Fehlende Plätze in der Kinderbetreuung werden ebenfalls in den Erläuterungen zum Ortsteil-Check erwähnt. Auch Julia Brieden-Zeglin musste warten, bis sie einen Kindergartenplatz für Lara ergatterte. Sie hat ihn im Sommer 2018 im Josephkindergarten bekommen.

Wenn es um einen Platz in der Offenen Ganztagsgrundschule gehen wird, könnte die große Nachfrage für die Kinderbetreuung in Sythen der Familie wieder Probleme bereiten.

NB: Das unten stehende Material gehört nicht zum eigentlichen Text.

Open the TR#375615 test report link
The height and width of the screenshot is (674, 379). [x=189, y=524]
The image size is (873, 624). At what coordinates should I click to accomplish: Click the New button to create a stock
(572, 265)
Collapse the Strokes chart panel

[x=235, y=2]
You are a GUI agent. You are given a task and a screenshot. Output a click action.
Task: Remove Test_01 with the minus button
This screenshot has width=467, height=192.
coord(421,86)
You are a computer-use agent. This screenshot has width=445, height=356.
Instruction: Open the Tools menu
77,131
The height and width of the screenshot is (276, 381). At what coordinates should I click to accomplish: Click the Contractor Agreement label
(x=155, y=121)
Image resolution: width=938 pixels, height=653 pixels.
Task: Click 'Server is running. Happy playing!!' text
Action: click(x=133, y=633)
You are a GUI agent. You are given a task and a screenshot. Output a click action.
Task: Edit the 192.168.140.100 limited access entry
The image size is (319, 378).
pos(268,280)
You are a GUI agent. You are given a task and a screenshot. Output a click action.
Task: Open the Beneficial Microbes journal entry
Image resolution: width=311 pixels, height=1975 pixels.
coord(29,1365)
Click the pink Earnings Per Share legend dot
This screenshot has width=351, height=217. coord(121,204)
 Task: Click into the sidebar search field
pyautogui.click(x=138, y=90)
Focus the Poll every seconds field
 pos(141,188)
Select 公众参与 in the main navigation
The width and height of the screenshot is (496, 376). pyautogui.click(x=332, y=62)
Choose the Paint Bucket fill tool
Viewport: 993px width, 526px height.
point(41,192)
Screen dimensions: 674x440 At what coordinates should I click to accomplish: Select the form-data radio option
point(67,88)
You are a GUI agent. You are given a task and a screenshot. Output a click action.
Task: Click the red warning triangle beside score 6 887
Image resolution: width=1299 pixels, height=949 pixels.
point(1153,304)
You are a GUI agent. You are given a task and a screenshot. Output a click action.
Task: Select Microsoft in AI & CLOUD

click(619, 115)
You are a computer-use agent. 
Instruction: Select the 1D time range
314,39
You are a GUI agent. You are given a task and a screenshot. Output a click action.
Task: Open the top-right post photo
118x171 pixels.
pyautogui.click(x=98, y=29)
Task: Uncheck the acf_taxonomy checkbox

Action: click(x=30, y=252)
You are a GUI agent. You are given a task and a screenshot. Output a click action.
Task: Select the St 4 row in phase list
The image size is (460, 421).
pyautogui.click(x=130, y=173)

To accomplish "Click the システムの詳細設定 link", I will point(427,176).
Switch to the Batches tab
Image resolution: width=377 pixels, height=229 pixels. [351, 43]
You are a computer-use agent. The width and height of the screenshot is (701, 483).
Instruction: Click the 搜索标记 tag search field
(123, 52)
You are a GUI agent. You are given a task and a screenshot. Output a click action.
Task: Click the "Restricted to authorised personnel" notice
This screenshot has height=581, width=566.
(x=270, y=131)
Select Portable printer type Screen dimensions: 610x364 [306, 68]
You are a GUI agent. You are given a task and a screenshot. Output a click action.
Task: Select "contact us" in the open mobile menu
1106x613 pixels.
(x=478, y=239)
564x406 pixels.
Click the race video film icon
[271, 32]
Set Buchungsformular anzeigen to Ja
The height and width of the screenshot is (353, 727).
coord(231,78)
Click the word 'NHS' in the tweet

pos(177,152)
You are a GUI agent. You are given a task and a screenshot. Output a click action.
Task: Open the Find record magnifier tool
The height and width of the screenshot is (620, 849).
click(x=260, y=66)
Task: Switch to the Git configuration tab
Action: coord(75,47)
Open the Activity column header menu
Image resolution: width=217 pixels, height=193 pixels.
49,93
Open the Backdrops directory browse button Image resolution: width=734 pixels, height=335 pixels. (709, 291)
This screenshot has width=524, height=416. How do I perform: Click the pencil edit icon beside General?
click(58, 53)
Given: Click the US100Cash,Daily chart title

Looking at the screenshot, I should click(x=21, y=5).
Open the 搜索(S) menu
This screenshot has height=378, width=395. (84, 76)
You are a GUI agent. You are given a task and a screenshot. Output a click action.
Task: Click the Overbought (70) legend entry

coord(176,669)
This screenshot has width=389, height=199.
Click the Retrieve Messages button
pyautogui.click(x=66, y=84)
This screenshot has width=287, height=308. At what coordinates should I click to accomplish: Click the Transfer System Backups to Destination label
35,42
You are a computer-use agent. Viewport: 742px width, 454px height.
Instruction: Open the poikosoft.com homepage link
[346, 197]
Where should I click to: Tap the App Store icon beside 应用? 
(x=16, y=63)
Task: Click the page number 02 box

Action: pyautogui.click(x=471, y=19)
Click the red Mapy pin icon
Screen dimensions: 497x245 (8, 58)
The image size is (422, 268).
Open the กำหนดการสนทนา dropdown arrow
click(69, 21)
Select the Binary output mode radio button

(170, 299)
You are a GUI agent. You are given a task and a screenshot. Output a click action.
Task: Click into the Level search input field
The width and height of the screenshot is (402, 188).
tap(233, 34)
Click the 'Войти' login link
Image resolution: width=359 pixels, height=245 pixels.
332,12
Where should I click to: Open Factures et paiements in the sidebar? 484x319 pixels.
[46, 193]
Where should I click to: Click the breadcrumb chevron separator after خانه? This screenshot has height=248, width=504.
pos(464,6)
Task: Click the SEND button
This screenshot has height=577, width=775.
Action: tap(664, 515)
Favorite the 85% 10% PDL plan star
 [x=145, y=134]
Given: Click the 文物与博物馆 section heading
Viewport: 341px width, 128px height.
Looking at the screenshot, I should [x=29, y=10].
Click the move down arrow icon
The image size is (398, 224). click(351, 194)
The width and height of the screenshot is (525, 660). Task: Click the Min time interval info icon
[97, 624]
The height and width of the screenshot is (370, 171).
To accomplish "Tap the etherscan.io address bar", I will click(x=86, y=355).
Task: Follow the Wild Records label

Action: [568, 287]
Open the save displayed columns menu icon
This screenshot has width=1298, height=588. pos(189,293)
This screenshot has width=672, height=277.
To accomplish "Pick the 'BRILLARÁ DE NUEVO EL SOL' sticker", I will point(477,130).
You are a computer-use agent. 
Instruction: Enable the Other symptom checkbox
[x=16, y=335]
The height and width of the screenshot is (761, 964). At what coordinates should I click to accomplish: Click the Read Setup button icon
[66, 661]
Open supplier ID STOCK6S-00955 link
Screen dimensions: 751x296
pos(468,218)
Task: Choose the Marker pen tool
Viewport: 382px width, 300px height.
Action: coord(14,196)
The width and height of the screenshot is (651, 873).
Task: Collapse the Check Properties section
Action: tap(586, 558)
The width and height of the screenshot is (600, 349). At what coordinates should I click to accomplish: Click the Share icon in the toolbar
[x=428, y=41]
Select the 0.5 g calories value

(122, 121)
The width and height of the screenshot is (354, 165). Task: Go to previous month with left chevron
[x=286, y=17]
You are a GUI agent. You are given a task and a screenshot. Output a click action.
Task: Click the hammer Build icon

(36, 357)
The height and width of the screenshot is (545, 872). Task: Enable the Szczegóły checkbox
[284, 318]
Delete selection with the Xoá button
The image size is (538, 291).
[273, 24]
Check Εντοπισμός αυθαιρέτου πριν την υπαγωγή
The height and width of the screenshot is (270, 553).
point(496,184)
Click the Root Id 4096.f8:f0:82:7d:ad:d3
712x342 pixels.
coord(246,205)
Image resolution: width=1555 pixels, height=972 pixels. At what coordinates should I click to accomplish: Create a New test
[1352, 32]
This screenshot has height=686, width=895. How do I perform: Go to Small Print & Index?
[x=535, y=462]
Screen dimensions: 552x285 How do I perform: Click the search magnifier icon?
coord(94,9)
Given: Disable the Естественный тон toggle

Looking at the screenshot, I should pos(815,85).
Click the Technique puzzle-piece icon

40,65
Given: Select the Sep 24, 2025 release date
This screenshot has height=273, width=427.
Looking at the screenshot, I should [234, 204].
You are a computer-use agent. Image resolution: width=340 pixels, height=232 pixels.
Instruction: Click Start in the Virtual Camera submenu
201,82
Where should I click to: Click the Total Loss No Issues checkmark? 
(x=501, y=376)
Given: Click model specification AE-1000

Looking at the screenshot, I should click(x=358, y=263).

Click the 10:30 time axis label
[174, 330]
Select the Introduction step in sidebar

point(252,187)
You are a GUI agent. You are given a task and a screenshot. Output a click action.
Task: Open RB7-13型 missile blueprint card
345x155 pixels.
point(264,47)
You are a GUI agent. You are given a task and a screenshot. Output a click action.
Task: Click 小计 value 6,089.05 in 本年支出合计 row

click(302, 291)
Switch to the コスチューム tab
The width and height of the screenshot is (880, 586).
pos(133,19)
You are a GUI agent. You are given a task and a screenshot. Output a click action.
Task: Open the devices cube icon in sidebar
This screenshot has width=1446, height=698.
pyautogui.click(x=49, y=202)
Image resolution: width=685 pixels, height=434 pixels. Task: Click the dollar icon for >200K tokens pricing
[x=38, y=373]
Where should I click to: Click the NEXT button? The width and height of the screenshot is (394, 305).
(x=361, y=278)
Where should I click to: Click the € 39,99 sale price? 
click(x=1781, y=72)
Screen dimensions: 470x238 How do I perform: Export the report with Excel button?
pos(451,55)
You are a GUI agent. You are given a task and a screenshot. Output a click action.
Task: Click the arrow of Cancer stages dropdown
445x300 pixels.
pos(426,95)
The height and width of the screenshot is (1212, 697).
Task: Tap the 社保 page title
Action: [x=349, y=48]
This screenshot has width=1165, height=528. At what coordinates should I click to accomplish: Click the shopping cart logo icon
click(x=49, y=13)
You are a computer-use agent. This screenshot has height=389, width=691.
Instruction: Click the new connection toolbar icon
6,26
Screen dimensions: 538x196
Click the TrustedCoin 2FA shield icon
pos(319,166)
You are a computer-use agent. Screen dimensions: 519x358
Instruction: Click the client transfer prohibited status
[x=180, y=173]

Alle Ergebnisse unseres Ortsteil-Checks in unserer Übersichtskarte

Erste Erwähnung im Jahr 758

Ritter und Adel prägten viele Jahrhunderte das Dorfgeschehen

  • Die Geschichte des Dorfes ist eng mit dem Haus Sythen verknüpft, das viele Jahrhunderte hindurch eine Wasserburg war.
  • Das heutige Kapellen-Gebäude, erbaut um 1330 mit Mauerresten historischer Anbauten, stellte die Hauptburg dar. Der heutige Eingangsbereich mit dem mächtigen Tor war Teil der Vorburg. Hervorgegangen ist diese wehrhafte Anlage aus einer germanischen Wallburg.
  • Dieser Ansiedlungsbereich findet in einer Urkunde aus dem Jahre 758 als „Sitina“ erste Erwähnung und soll in den kriegerischen Auseinandersetzungen zwischen Sachsen und Franken eine strategische Rolle gespielt haben.
  • Der erste Bischof von Münster, der heilige Liudger, wurde 805 für seine Christianisierungserfolge von Karl dem Großen mit großem Besitz ausgestattet, u.a. auch mit der Burg Sythen.

    Sythen: Geschätzt für die Lebensqualität, aber Sorgen um das Dorfbild

    Ehemaliges Wasserschloss Haus Sythen (Kinderheim): Hofseite des spätklassizistisches Herrenhauses mit Blick durch den Torhausbogen © LWL-Medienzentrum für Westfalen

  • Die gemeindliche Entwicklung des heutigen Sythen wurde durch die Jahrhunderte von verschiedenen Rittern und Adelsgeschlechtern bestimmt.
  • 1975 erfolgte die Eingemeindung zur Stadt Haltern. Durch seine verkehrsgünstige Lage ist Sythen ein Zuzugsort für Familien aus dem Ruhrgebiet.